As has been extensively detailed on our Pittsburgh personal injury blog, distracted driving has increasingly become a major focus of lawmakers at both the state and federal level. Earlier this year, U.S. Transportation Secretary Ray LaHood called texting while driving a "national epidemic," calling for a nationwide federal ban on talking or texting behind the wheel. Locally, Pennsylvania legislators recently strengthened the state's distracted driving law by making texting while driving a primary offense.
Pennsylvania is not alone: 38 states currently have laws that prohibit or restrict cell phone use behind the wheel.
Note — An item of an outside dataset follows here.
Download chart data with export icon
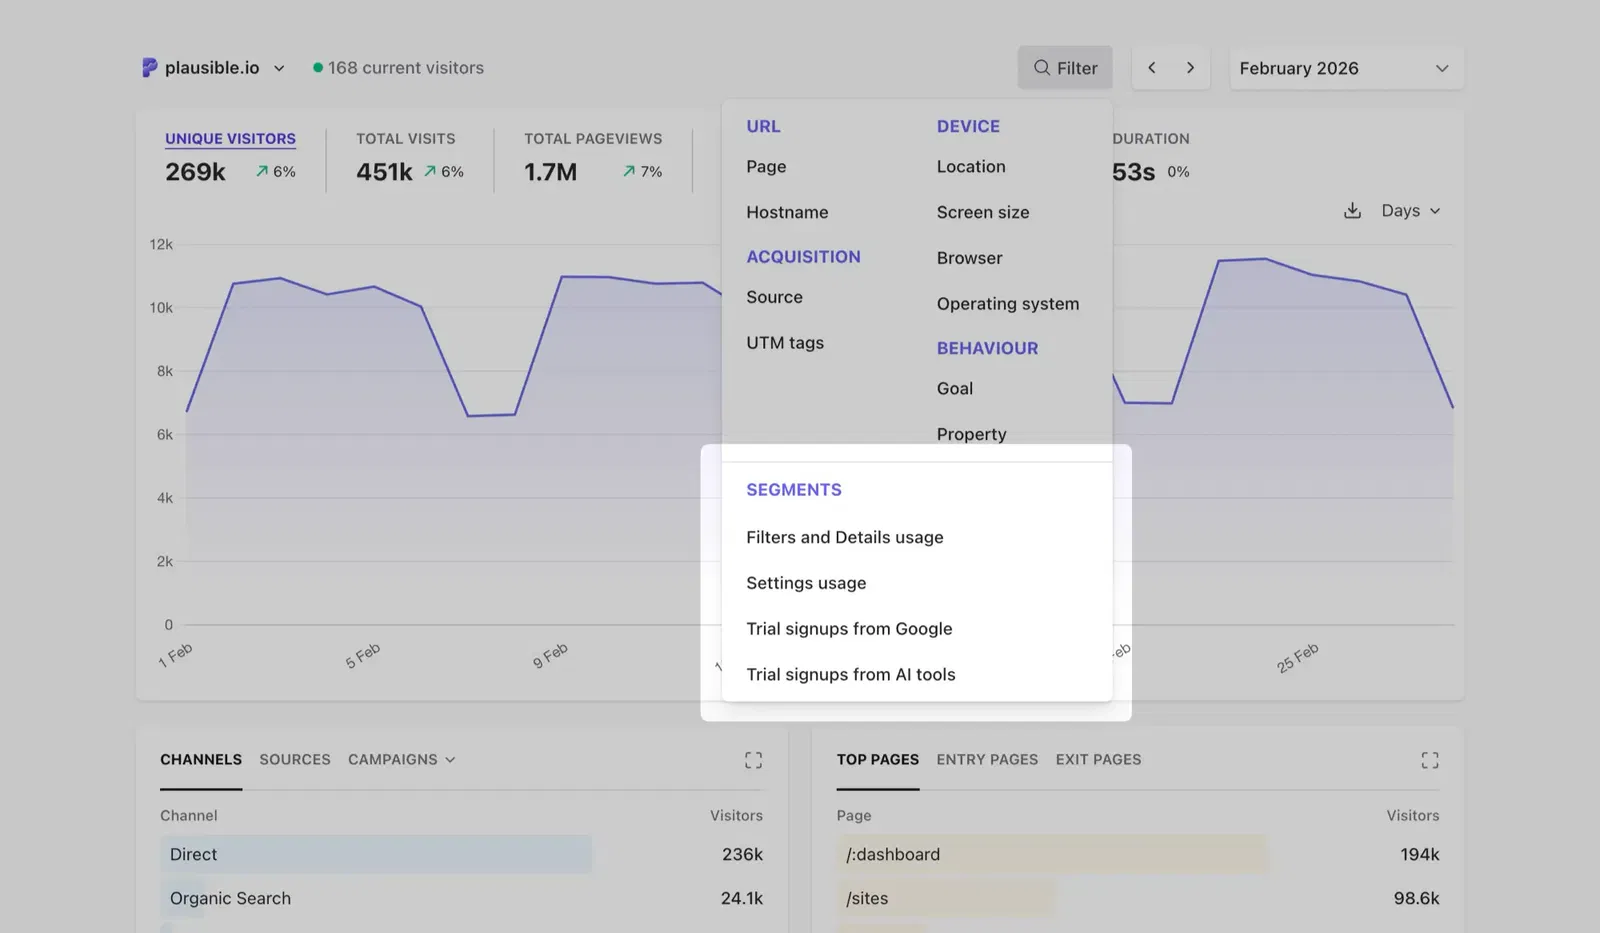1600x933 pixels. tap(1352, 211)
But in a new editorial, Pittsburgh Post-Gazette employee James Hilston says that has been no correlating decline in motor vehicle accidents, and that texting bans are therefore ineffective and unnecessary.
Researchers have repeatedly found that cell phone use significantly increases the likelihood of a car crash. For example, one recent study concluded that a driver who is dialing a cell phone is nearly three times more likely to get in an accident than a driver who is not using a mobile device, and a texting truck driver is 23 times more likely to be involved in a crash than a non-texting driver.
Hilston does not dispute that distracted driving is dangerous. However, he says, the issue is not so cut and dry. As the use of cell phones has increased, the car accident rate has declined. If texting while driving is really an 'epidemic,' he asks, shouldn't the opposite be happening?
Further, states with texting bans have actually seen an increase in car crashes following the ban's taking effect. It is possible that drivers are trying to hide their behavior by putting their phones in their laps, causing them to take their eyes off the road for even longer. But it is more likely, Hilston says, that texting bans simply don't work.
What do you think? Are texting bans effective, or are they unnecessary?